---- Texto de la página

Años discutiendo si Turquía era Europa o Asia, si iba hacia Occidente o si giraba hacia Oriente, y por fin hemos encontrado la respuesta. La pregunta era incorrecta. Turquía no va hacia el Este ni hacia el Oeste: se va para arriba. En diez años su economía se cuadruplicó, pasando de 200.000 a 800.000 millones de dólares.
Lo que no quita que siga siendo un mosaico donde se entremezcla políticamente nacionalismo a ultranza, separatismo violento, militarismo secular, islamismo agazapado, modernidad con tradición, tecnología mezclada con alfombras manuales, burros y BMW en la misma carretera. Como dijo alguna vez el general De Gaulle, “no esperen que Francia funcione con un sistema de partido único: tiene demasiadas clases de quesos”. Turquía también; no de quesos, pero sí de historias, sectores, intereses, etnias, influencias y proyectos.
En momentos en que Europa ya no puede ser, ni aunque quiera, el modelo de otrora para aquellas regiones que la exceden en su geografía; mientras el Euro tambalea al sonido de Zorba y los ex socios del soviet devalúan para capear la tormenta; mientras Alemania toma medidas unilaterales ante la queja francesa, Italia se revuelca en las bacanales de su mandatario, España y Portugal pasan la gorra pidiendo auxilio y los irlandeses tienen hipotecado el futuro, Turquía aparece como el modelo a seguir por lo menos para los regímenes del Magreb árabe-africano-islámico.
Una nación que hizo posible el hecho de hacerse ver al mismo tiempo como musulmana, democrática y próspera, y que incluso logró tener una política exterior propia no sometida a los dictados de Occidente. Capaz de plantarse ante los EEUU y ofrecer una salida al programa nuclear iraní, pese a competir directamente con éstos en la influencia regional. Y donde, sin desconocer su pasado autoritario y violento, se presenta a sí misma como un país estable, independiente, sin pudor a la hora de señalar con el dedo el doble rasero con el que se maneja el mundo en temas como Israel, los Derechos Humanos, la proliferación nuclear o los europeos con la inmigración.

--------

Orden de trabajo A: Según el texto sobre Turquía, ¿cuánto creció su economía en diez años?
Orden de trabajo B: Continúa, por favor, el texto sobre Turquía a partir de su última oración.

---- Bloque de datos

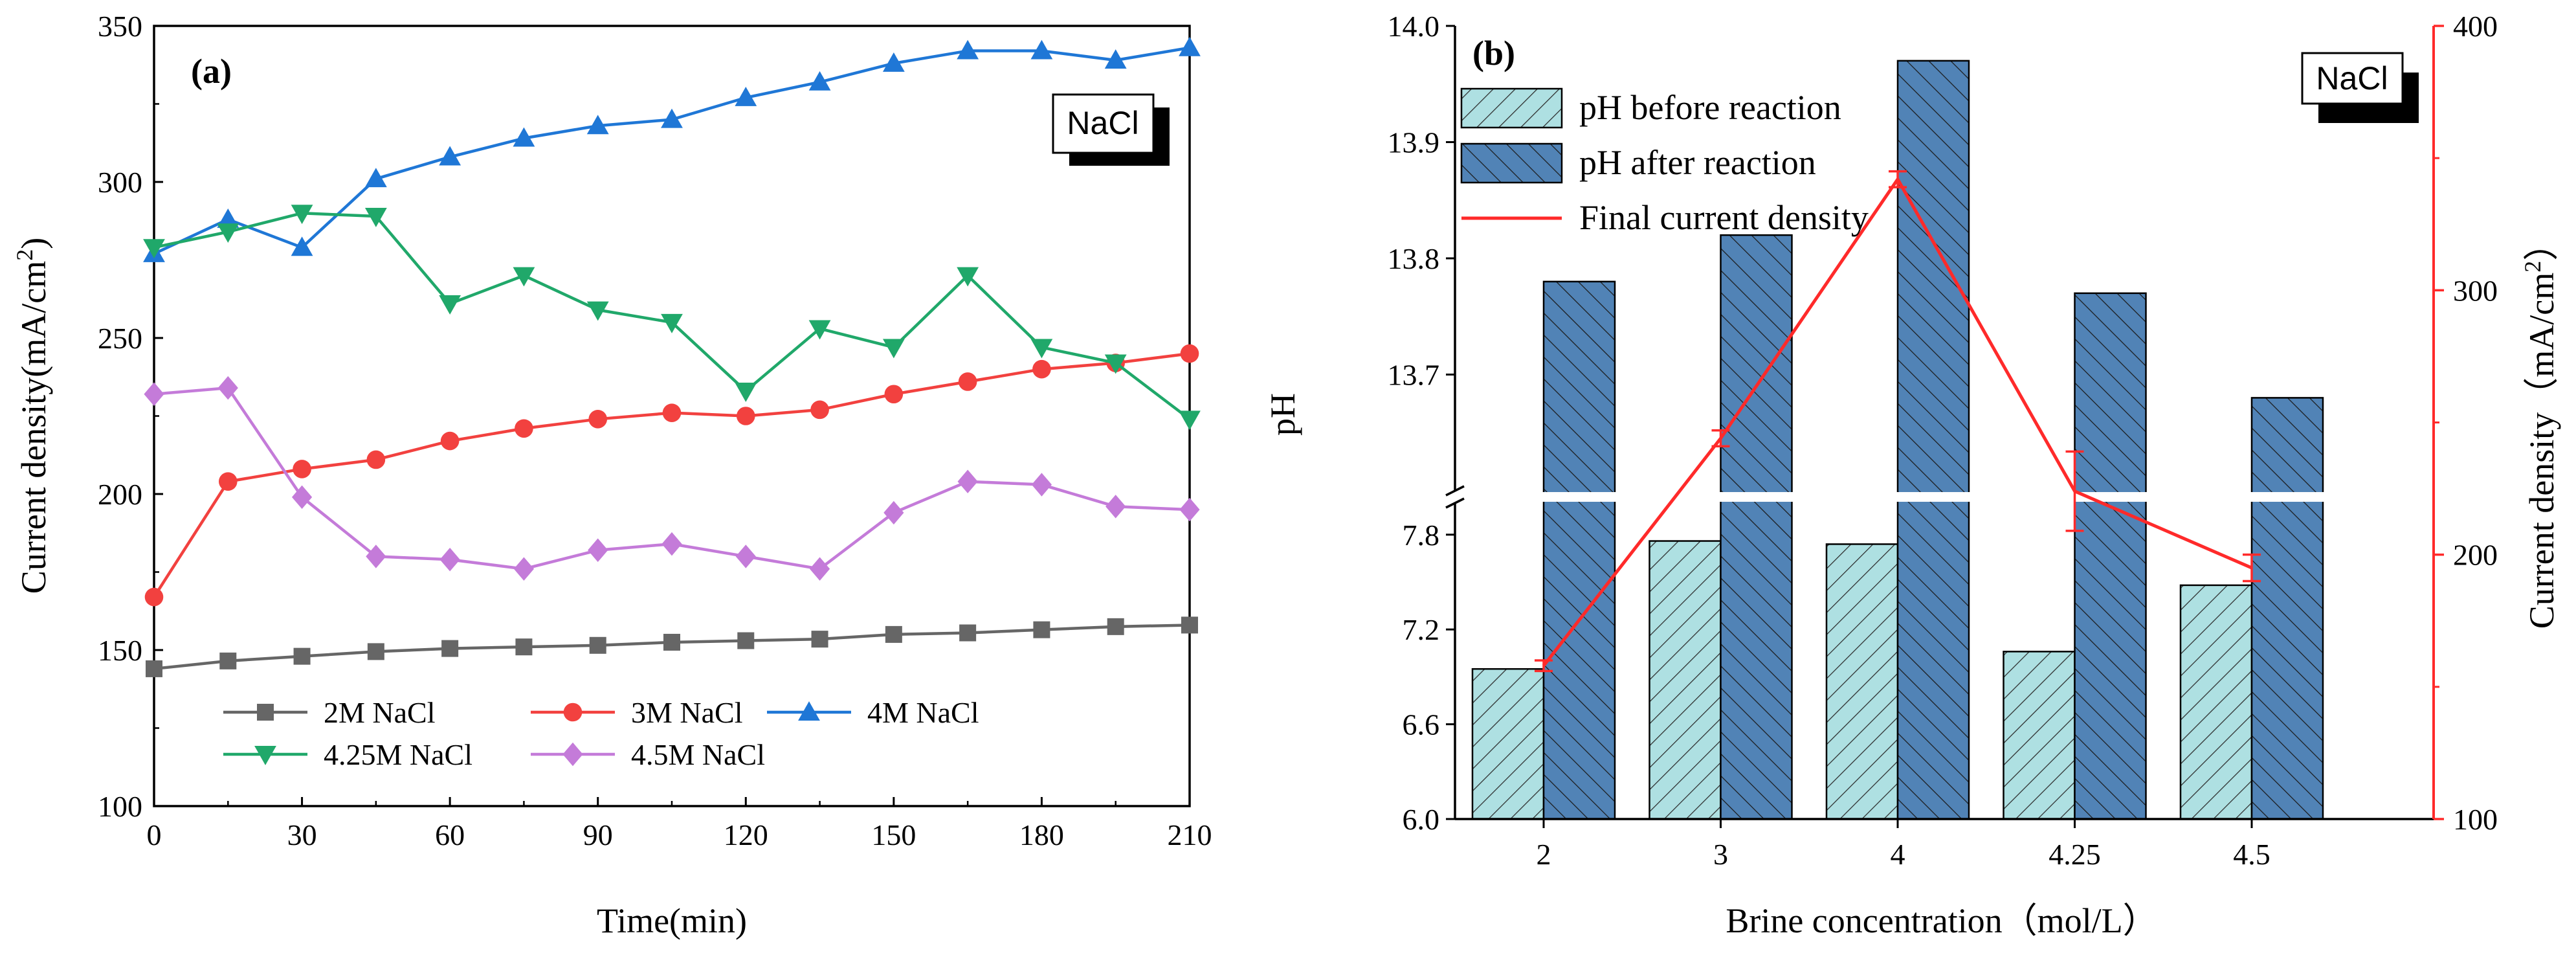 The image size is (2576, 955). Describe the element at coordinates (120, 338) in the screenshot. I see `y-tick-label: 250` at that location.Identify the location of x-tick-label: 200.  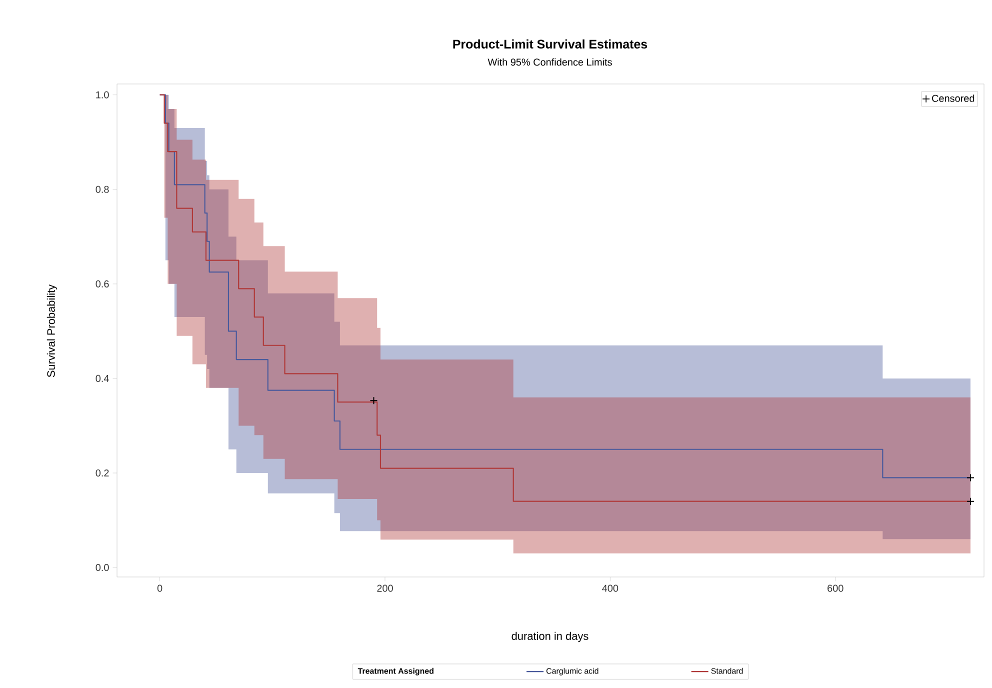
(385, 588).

--------

Respuesta del ejercicio A: Se cuadruplicó, al pasar de 200.000 a 800.000 millones de dólares.

Respuesta del ejercicio B:
País raro esta Turquía, asiática por donde la mire pero con pretensiones europeas, que renegó de su escritura para adoptar la greco romana, que copió su Código Civil del modelo de Suiza, que redactó un Código de Comercio casi igual al alemán, que extrajo su Código Penal del Derecho italiano. Que pretendió que su sociedad, mayoritariamente islámica, se acomodara a esos parámetros jurídicos válidos para los suizos (calvinistas), los alemanes (luteranos) y los italianos (católicos).
Por siglos fue paradigma del lujo y los placeres, no lejos de cierta brutalidad.
Odaliscas y cimitarras fueron sus emblemas. Imperio tremebundo que aterró a la cristiandad (y a sus vecinos teóricamente hermanos en la fe), después de cinco largos siglos, las paradojas de la política la encontraron aliada de Inglaterra. Por esas vueltas de Allah se transformó en soporte invalorable para los intereses occidentales en el convulsionado Levante. Ahora, atravesando la historia reciente, sale de la elección fortalecida, más allá de internas que continúan y quizás continuarán toda la vida porque eso “es” en el fondo Turquía, representada objetivamente por el inmenso Bazar donde se pueden encontrar bolsas de azafrán junto a cajones con esmeraldas.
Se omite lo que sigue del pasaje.